La dichiarazione di guerra
Lo scontro è aperto e la dichiarazione di guerra ha una data ed un
luogo precisi: 2000, l'Aja, 17-22 marzo, data del 2° Forum mondiale
sull'acqua. Voluto dal Consiglio mondiale sull'acqua, un organismo nato
nel 1994 su iniziativa della banca mondiale, il Forum ha affrontato il
problema delle risorse idriche, trovando una soluzione "globale".

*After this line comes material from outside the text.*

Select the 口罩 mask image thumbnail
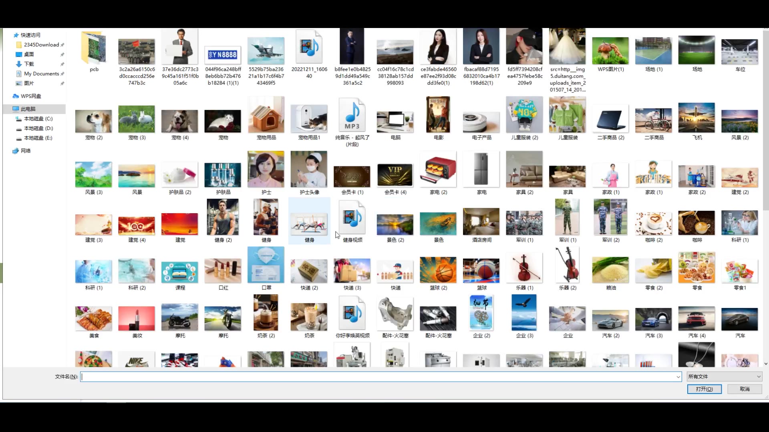769x432 pixels. (x=266, y=265)
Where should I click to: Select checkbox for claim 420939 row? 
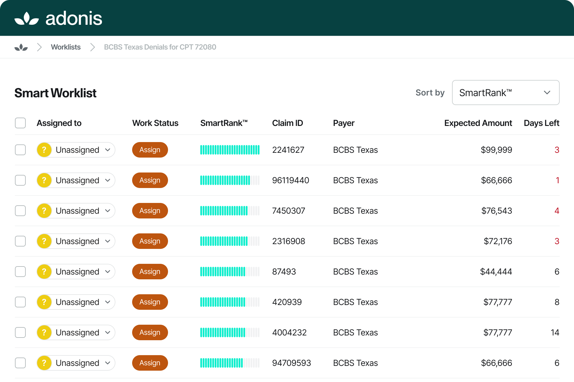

L'acqua cambia status: da diritto umano(svincolato dalle leggi di
mercato) diventa un bisogno umano, che quindi può essere regolato dalle
leggi della domanda e dell'offerta. Dal mercato. Quindi la parola
d'ordine è privatizzare.
La dichiarazione di guerra.
I giganti che si contendono di privatizzare il nascente mercato
dell'acqua sono soprattutto europei: le aziende francesi Vivendi e
Suez-Lyonnais des Eux (ora Ondeo), la tedesca RWE. E poi i colossi
Nestlé e Danone, l'americana Coca Cola. Ma anche l'italianissima ACEA
concorre alla spartizione della torta: le bollette che pagano i
cittadini di Erevan, capitale dell'Armenia, finiscono nelle casse del
Comune di Roma, titolare del 51% delle azioni dell'ACEA, che gestisce
l'acquedotto locale.
Le vittime senza colpe
Questa concorrenza spietata si sta sviluppando soprattutto nel sud del
mondo, nei paesi dell'America Latina e dell'Africa, ma non solo.

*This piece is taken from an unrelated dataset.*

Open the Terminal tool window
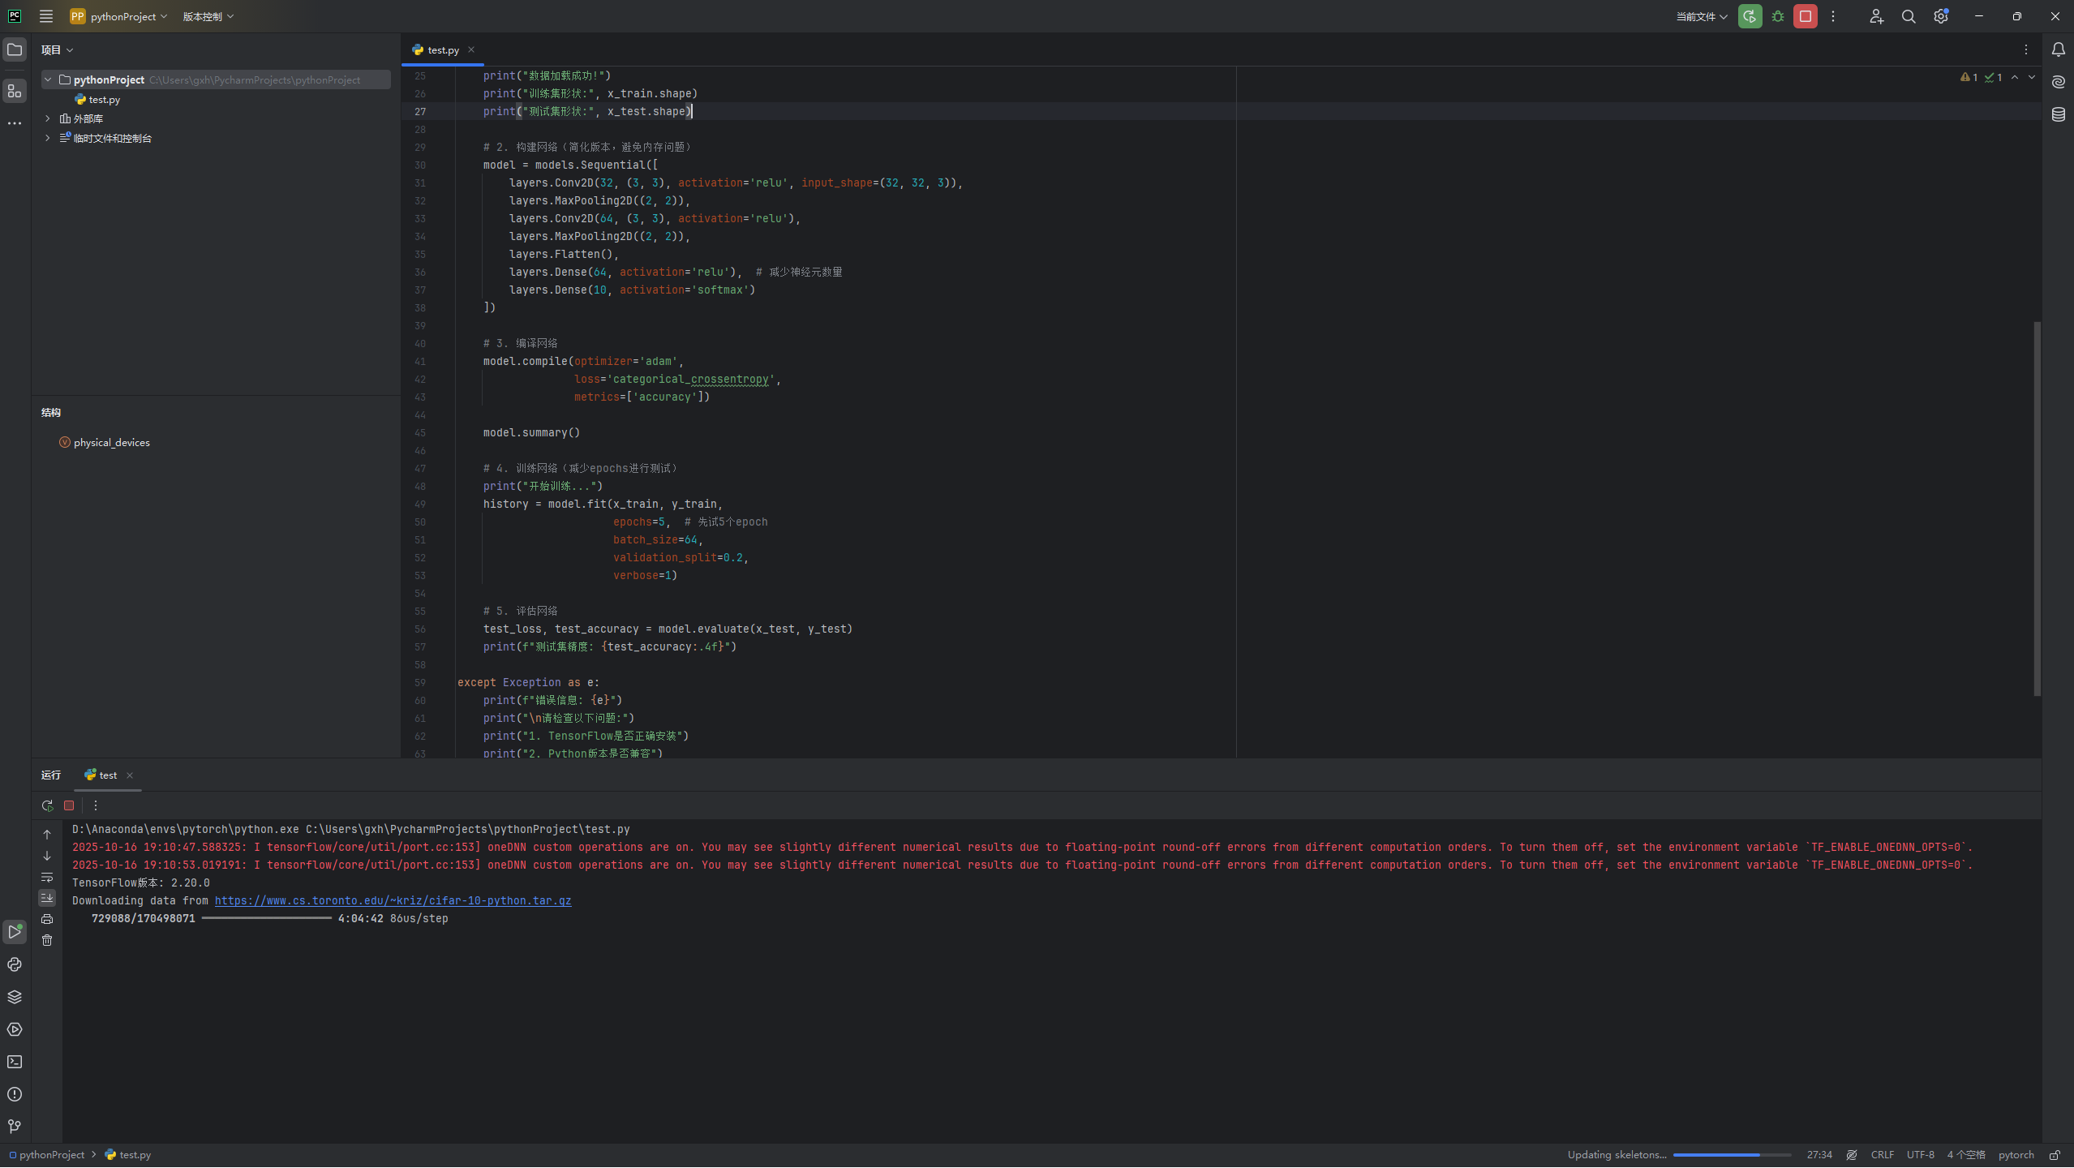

Giacarta, Manila, Casablanca, Dakar, Nairobi, La Paz, Città del Messico
e Buenos Aires, sono soltanto alcune delle città in cui l'acqua adesso
è privatizzata. Ma non c'è da stupirsi: in Inghilterra, la
privatizzazione dell'acqua è stata introdotta dal 1989 e le imprese
Thames Water e Seven-Trent che la gestiscono, operano a livello
internazionale da molto tempo. In Francia, dove la privatizzazione è
vista come delega del servizio pubblico, si è avuto un aumento medio
del prezzo dell'acqua del 50%, a Parigi in particolare del 54%. Con
trovate anche bizzarre: l'estate scorsa nella capitale francese, la
"cloud water", l'acqua delle nuvole veniva venduta a 35 franchi alla
bottiglia.
Nel frattempo la Danone ha acquistato la gestione di tre sorgenti: una
in Indonesia una in Cina e negli Stati Uniti. la Nestlè ha cominciato a
commercializzare un'acqua "purificata" in Pakistan.
Il lato oscuro della globalizzazione
Questo tipo di sviluppo è sostenuto dagli organismi economici mondiali.

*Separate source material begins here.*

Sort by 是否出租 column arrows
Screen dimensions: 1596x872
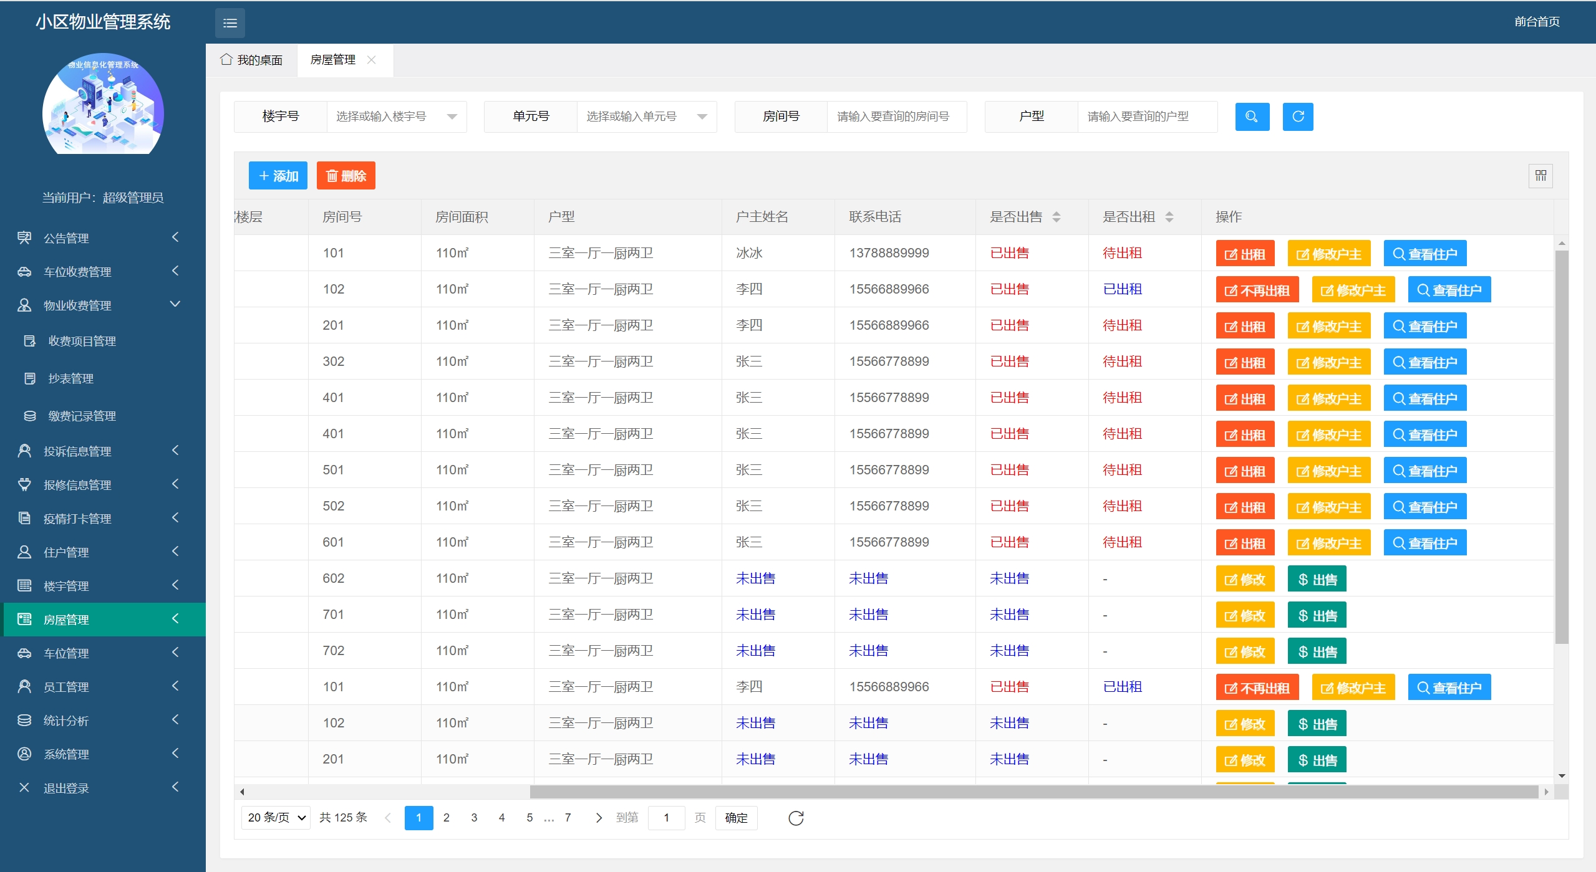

In alcuni casi il Fondo Monetario internazionale e la Banca Mondiale
hanno subordinato la concessione di prestiti a paesi poveri in cambio
della gestione dei servizi idrici a società private estere. Casi del
genere si sono avuti in Bolivia, a Cochabamba, a Manila nelle Filippine,
in Cina. Sarebbe a dire: "noi vi diamo i soldi, ed in cambio ci
prendiamo solamente la gestione, esclusiva, della risorsa più importante
per vivere".
Qualcuno lo chiamerebbe ricatto. Ma è "solo" il lato più sporco della globalizzazione.
Anzi, per la precisione, di questa globalizzazione.